México necesita un alto inmediato al discurso que enfrenta a sus ciudadanos para que la pluralidad y la organización del pueblo puedan abrir camino a una vida social menos polarizada y más justa para todos.
Andrés Manuel López Obrador construyó su identidad política desde antes del 2006, cuando fue por primera vez candidato a la Presidencia de la república, bajo una lógica de confrontación abierta: los “buenos” contra los “malos”, el “pueblo” contra los “privilegiados”, él contra todos.
Ese candidato no dudó en señalar a los empresarios como enemigos del proyecto nacional, sembrando la idea de que la clase productiva vivía de espaldas al país y que el progreso económico era incompatible con la justicia social.
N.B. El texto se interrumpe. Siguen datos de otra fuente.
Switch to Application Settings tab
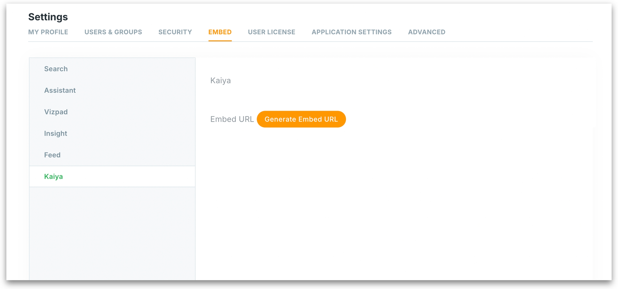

Su narrativa encontró eco en una ciudadanía lastimada por la desigualdad, pero también abrió una brecha peligrosa entre mexicanos.
Para 2012, cuando volvió a perder la elección presidencial, López Obrador modificó su lectura del país. Ya no era suficiente con acusar a los empresarios; ahora su discurso incorporaba una comprensión más clara, aunque no necesariamente más honesta, de que el verdadero poder en México era también económico, su narrativa se volvió más compleja, pero no menos incendiaria. Señaló a “la mafia del poder” como responsable de todos los males nacionales, creando un enemigo abstracto, difuso, pero útil para movilizar agravios.

En 2018, finalmente en la presidencia, lejos de abandonar la retórica de confrontación, la profundizó. Nacieron los términos “fifís” y “chairos”, categorías simplistas pero efectivas para descalificar al otro.
El país quedó etiquetado: quienes apoyaban al gobierno eran “el pueblo bueno”; quienes criticaban, “los conservadores”, “los corruptos”, “los enemigos de la patria”. Esa carga de hostilidad permeó todos los espacios: la política, los medios, el trabajo, la familia.
No sólo se fracturaron opiniones; se fracturaron relaciones humanas. La violencia verbal se normalizó, y con ella un clima de polarización que ha lastimado gravemente la vida social y económica del país.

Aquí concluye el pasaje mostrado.